A study of the skeletons of sperm whales has found that many of them suffered from a type of bone damage normally associated with the bends, when bubbles of nitrogen form in the blood causing pain and distress.
The findings lend support to the theory that loud underwater noises produced during naval exercises using submarine sonar could startle whales and dolphins and cause them to surface more rapidly than they would normally.
For years marine biologists have believed that sea mammals are somehow immune to decompression sickness but the latest study, published in the journal Science, forms part of a growing body of evidence suggesting this is not the case.
Michael Moore and Greg Early of the Woods Hole Oceanographic Institution in Massachusetts found extensive damage, called osteonecrosis, to the bones of stranded sperm whales bones. They suggest that this could support the idea that sea mammals in general are vulnerable to becoming stranded when they are startled into rising too soon from a deep dive.
"The long-held dogma of complete immunity to decompression sickness in marine mammals should be revisited," the scientists say.
"It therefore appears that sperm whales may be neither anatomically nor physiologically immune to the effects of deep diving," they say.
Sperm whales can dive more than two miles in the search for their quarry - giant squid - and any sudden rise to the surface could in theory cause dissolved nitrogen to come out of solution as gas bubbles.
Bubbles forming in the tissues can cause acute pain by pressing against nerves and blocking small blood vessels, resulting in the muscles being starved of oxygen. When this happens in bone, small areas of the tissue can die, leading to the formation of tiny cavities.
Moore and Early studied the bones of stranded whales dating back 111 years and found the sort of cavities associated with the bends. What was interesting was that some of the skeletons obviously predated the use of submarine sonar and seismic explosions for oil exploration.

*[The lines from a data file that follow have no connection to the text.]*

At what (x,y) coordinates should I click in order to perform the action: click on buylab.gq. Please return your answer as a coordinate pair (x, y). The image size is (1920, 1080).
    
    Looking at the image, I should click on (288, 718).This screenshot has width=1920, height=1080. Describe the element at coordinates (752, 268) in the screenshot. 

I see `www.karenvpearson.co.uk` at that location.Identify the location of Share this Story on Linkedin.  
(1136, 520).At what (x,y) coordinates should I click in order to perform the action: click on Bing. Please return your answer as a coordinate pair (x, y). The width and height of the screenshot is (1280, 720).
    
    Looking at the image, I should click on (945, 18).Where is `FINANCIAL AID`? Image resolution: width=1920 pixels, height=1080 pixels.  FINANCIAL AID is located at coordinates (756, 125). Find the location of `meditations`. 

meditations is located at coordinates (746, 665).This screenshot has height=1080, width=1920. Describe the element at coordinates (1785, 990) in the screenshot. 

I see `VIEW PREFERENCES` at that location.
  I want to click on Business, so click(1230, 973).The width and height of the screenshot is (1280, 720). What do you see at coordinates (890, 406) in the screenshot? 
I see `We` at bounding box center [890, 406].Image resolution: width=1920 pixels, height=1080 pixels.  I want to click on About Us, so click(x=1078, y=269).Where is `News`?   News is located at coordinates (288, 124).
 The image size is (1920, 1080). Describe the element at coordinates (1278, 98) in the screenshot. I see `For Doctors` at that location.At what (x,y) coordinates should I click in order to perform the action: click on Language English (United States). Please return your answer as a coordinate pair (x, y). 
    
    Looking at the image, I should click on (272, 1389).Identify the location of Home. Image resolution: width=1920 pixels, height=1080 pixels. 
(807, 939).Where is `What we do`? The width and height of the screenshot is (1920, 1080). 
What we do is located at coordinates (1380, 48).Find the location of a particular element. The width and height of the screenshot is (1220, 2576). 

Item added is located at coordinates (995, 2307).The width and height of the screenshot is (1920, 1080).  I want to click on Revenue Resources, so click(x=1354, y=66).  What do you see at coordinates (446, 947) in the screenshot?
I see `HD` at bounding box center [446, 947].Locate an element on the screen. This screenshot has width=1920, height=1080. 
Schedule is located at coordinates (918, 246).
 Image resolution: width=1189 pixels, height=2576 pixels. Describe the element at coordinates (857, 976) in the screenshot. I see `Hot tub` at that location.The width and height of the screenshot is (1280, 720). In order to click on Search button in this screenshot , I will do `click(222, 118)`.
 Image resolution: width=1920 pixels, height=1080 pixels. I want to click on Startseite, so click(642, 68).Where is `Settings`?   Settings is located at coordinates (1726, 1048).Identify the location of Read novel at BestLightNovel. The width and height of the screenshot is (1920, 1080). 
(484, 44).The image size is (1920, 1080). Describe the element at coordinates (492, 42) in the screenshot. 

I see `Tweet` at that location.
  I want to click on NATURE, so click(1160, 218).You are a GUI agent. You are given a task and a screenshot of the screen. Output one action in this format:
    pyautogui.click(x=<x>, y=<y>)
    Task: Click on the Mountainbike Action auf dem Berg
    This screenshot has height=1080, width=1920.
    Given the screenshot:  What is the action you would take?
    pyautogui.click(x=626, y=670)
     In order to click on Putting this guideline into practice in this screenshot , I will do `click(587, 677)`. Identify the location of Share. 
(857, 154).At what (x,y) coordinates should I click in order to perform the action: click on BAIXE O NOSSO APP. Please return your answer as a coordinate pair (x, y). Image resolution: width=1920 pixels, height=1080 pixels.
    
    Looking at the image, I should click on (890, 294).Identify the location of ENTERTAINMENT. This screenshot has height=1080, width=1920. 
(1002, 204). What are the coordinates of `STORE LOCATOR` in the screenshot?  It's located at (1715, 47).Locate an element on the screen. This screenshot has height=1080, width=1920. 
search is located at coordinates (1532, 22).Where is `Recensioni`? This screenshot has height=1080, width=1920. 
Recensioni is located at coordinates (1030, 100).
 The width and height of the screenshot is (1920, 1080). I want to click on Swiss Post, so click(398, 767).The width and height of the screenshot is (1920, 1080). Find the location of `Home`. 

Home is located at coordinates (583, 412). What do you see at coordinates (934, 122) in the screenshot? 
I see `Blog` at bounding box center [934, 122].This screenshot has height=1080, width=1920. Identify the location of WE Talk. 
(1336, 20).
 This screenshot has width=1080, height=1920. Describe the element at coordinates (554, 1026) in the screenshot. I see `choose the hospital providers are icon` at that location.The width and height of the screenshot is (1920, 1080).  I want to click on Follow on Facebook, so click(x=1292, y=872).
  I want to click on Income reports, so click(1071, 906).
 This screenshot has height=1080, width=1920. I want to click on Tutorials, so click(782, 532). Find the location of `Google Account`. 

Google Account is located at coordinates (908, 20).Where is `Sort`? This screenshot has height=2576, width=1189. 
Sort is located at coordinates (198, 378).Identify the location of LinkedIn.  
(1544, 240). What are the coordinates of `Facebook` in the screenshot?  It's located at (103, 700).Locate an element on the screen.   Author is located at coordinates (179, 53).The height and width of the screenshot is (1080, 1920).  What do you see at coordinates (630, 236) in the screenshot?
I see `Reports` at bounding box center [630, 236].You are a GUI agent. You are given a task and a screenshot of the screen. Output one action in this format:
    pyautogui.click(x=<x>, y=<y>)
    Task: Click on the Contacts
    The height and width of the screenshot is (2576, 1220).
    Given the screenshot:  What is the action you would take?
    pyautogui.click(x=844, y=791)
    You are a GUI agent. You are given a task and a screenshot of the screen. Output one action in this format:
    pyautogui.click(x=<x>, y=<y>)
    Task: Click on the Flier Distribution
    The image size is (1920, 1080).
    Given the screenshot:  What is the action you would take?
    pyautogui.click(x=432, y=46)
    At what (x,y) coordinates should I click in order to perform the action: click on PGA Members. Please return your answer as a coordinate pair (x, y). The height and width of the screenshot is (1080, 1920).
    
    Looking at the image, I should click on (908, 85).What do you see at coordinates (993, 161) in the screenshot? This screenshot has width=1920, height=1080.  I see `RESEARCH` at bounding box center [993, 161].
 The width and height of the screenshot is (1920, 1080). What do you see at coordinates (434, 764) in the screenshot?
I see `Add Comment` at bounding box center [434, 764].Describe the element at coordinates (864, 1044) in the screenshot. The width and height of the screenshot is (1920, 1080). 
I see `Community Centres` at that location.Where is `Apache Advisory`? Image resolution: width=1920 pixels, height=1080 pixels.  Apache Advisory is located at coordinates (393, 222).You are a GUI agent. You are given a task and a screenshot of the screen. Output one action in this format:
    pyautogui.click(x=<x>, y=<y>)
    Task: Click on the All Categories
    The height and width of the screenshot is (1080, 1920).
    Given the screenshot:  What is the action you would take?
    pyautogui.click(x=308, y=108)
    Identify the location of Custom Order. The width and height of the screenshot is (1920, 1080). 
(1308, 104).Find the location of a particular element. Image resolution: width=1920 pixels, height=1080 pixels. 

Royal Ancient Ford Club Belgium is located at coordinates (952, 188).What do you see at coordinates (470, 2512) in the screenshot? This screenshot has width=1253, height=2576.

They suggested therefore that such damage from decompression sickness may be a normal feature of a sperm whale's life, which the animals try to minimise by adopting tactics such as rising slowly to the surface.
Dr Moore said anything that interferes with this evolved behaviour, such as acoustic signals from a submarine or a seismic explosion from a ship exploring for oil, could easily disrupt the carefully-evolved slow ascent.
"If any acoustic stressors were to override normal behaviour, then they may run the risk of getting acute nitrogen problems which could cause pain and potentially strand them," Dr Moore said.
"This study opens the question that acoustic stressors may be impacting the normal physiology of these animals," he said.
Another team of scientists investigating a mass stranding of beached whales off the Canaries in 2002 reported last year that all of the animals showed signs of acute decompression sickness in their soft tissues.
The mass stranding had occurred four hours after a Spanish naval exercise in September 2002 that had involved the use of active sonar - powerful bursts of underwater noise used to echo-locate other submarines.
Paul Jepson of the Institute of Zoology in London, who took part in the study of the strandings in the Canaries, said that discovering signs of decompression sickness in whales suggests a possible reason why strandings are linked to submarine exercises.
"It's still a hypothesis. There are pieces of the jigsaw that are strongly supportive but we don't have everything in the jigsaw that proves it," Dr Jepson said.